Dennis Mepham (born January 28, 1958) is an American retired soccer defender who played professionally in the North American Soccer League, American Soccer League, United Soccer League and Major Indoor Soccer League

==Youth==
Mepham attended Brighton High School where he was an outstanding basketball and soccer player. He then attended Bowling Green State University, where he played basketball for two years and soccer for four. When he graduated, he held the team record for both career and single season scoring with 25 and 11 goals respectively. He graduated with a bachelor's degree in finance in 1980 and was inducted into the BGSU Athletic Hall of Fame in 1986.

==Professional==
The Rochester Lancers of the North American Soccer League drafted Mepham in 1980. When the Lancers folded at the end of the 1980 outdoor season, Mepham joined the Buffalo Stallions of the Major Indoor Soccer League, and he would play with the Stallions until the end of the 1983/84 season. When the Rochester Flash started as an expansion team in the American Soccer League in 1981, Mepham signed with them and spent the summers of 1981 and 82 moonlighting outdoors with the Flash.

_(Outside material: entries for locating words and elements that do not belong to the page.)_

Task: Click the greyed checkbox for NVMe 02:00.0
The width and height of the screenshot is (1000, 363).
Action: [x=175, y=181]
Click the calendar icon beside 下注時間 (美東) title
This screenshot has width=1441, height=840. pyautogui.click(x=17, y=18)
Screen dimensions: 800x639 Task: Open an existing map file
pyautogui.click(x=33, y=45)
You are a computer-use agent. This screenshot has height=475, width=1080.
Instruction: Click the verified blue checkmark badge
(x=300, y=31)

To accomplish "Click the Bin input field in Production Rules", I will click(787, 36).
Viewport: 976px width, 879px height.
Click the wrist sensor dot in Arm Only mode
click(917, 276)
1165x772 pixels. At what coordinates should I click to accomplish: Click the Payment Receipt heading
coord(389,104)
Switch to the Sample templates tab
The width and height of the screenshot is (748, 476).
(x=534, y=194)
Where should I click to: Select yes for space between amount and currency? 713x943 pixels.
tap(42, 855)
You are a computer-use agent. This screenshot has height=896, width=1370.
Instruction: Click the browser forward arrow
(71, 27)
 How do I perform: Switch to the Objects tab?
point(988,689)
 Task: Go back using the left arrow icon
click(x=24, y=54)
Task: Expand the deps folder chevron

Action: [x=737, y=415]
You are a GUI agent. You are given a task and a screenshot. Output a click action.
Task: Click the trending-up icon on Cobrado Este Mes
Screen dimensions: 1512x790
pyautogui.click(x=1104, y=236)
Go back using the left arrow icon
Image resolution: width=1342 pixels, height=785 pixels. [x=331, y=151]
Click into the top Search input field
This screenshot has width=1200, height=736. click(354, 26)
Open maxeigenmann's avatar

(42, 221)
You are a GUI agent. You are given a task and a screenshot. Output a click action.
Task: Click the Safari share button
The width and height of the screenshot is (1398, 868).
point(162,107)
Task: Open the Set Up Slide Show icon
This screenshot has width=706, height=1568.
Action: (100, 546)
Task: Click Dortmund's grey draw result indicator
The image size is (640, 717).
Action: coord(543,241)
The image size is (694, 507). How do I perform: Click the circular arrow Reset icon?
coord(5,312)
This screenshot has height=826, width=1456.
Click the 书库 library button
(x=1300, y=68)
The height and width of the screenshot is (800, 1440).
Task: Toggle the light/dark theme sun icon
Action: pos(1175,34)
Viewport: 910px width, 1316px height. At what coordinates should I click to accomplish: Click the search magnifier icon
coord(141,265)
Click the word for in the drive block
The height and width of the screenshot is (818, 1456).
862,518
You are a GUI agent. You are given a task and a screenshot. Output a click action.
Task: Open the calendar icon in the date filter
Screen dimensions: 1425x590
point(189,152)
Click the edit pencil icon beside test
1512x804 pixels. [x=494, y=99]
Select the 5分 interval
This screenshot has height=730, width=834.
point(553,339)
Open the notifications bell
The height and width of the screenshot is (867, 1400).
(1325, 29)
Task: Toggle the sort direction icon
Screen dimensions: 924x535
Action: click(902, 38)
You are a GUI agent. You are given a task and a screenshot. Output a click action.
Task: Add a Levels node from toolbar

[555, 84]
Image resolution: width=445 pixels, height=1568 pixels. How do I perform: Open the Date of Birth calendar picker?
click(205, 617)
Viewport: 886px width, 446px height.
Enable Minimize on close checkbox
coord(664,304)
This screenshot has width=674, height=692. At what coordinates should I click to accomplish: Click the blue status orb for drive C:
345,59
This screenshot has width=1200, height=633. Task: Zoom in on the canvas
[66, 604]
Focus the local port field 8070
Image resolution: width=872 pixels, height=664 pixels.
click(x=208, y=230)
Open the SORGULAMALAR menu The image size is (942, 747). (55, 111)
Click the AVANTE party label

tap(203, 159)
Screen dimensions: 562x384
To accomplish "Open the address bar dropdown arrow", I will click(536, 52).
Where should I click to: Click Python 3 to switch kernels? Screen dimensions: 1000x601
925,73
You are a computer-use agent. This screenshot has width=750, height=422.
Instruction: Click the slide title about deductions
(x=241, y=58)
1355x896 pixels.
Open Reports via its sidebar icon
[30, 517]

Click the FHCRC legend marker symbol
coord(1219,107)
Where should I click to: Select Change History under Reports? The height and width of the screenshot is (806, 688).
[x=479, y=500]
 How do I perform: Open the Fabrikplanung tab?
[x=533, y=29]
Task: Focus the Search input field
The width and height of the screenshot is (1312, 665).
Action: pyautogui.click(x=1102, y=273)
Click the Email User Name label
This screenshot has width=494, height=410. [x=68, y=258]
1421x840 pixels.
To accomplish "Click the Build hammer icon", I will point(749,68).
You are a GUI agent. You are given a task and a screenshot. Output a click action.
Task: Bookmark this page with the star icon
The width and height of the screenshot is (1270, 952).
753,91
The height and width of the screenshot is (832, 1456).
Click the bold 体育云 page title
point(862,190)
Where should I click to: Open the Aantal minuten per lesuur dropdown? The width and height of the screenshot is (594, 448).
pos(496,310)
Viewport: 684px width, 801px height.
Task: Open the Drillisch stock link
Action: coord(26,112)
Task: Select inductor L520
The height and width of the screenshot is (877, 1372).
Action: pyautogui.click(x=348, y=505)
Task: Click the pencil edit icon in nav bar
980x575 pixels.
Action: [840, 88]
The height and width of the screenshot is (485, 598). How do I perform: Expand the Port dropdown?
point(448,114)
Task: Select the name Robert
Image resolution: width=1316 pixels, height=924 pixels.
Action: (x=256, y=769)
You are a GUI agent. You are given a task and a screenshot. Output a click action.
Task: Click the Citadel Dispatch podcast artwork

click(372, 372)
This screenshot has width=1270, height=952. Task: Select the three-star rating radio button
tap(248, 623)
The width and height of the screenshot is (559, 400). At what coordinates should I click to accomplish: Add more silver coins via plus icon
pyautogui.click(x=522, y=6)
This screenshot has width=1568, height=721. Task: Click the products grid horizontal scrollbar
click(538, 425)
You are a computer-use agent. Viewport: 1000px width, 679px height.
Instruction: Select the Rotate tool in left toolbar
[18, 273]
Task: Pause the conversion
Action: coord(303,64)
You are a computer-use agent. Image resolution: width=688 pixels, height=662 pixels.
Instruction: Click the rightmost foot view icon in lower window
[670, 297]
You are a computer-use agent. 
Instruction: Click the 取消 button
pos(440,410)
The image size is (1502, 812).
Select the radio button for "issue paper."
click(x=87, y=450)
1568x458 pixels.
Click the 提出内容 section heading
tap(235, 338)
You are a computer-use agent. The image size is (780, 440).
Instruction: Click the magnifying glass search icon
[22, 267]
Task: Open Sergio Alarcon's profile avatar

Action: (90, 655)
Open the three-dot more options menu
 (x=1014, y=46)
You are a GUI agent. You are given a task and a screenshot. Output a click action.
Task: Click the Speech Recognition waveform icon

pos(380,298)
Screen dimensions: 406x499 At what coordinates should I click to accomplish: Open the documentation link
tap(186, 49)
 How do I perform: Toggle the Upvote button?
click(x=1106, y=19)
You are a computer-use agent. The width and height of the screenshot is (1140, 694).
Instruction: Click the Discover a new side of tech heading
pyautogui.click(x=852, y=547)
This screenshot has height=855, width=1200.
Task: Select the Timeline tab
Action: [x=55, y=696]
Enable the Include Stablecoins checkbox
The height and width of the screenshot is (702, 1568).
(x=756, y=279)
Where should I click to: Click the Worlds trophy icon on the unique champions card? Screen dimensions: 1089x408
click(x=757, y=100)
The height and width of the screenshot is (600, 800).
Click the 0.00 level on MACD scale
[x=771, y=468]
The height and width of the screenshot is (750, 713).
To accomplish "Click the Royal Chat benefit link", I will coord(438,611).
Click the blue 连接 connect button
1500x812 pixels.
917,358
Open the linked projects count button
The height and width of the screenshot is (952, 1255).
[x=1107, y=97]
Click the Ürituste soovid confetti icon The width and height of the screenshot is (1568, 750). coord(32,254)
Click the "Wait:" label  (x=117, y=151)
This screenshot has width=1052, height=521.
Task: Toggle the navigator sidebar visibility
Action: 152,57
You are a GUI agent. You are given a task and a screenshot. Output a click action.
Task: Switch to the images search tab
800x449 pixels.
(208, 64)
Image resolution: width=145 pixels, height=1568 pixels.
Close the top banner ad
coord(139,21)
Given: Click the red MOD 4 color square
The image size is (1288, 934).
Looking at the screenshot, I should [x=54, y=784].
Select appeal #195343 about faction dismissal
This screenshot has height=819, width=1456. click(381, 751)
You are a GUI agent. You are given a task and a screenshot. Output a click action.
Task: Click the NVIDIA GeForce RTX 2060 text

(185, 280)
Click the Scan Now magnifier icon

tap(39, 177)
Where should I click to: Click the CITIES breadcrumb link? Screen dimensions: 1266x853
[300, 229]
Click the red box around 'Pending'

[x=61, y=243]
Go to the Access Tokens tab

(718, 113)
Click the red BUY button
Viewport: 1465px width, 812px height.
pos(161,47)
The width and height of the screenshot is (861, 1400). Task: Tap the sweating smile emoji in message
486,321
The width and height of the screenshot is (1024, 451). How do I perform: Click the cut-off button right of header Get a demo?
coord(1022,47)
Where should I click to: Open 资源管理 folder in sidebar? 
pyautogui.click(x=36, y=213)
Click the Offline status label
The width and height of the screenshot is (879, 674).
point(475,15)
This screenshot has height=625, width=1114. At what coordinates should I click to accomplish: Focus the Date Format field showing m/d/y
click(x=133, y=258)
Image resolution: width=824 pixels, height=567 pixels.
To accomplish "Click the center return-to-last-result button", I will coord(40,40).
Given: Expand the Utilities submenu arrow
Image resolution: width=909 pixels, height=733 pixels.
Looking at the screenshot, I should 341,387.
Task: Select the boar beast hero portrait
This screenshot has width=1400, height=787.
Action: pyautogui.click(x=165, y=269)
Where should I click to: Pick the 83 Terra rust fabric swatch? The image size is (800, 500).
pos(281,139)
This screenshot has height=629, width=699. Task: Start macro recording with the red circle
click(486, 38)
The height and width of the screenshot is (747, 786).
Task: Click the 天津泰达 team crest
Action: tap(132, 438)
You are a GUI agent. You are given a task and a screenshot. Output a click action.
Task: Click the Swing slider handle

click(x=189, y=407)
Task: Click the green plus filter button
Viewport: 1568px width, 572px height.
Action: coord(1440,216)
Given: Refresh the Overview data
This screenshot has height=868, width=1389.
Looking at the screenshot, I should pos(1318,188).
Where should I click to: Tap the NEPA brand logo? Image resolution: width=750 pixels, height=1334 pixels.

When the Flash went dormant for the 1983 season, Mepham also took the summer off from outdoor soccer, but he returned to the outdoor game with the Buffalo Storm of the United Soccer League in 1984. In August 1984, the Stallions sold Mepham's contract to the Cleveland Force. He was a regular with the Force until the 1987–1988 season when he suffered from a hairline fracture to his leg bone. In June 1988, the Force released Mepham after he refused to take a 25% reduction in pay. Mepham then went into the real estate business in Cleveland. In the summer of 1989, he signed with the expansion Cleveland Crunch. The Crunch released Mepham in June 1990. He retired from playing professionally that summer.